* _WHAT IS REQUIRED_
Copy out the records so that each line matches the original.

[Dataset entries]

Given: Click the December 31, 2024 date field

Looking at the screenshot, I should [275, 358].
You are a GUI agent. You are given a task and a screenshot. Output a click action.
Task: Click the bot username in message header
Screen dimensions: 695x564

* _TASK ANSWER_
Given: Click the December 31, 2024 date field

Looking at the screenshot, I should [275, 358].
You are a GUI agent. You are given a task and a screenshot. Output a click action.
Task: Click the bot username in message header
Screen dimensions: 695x564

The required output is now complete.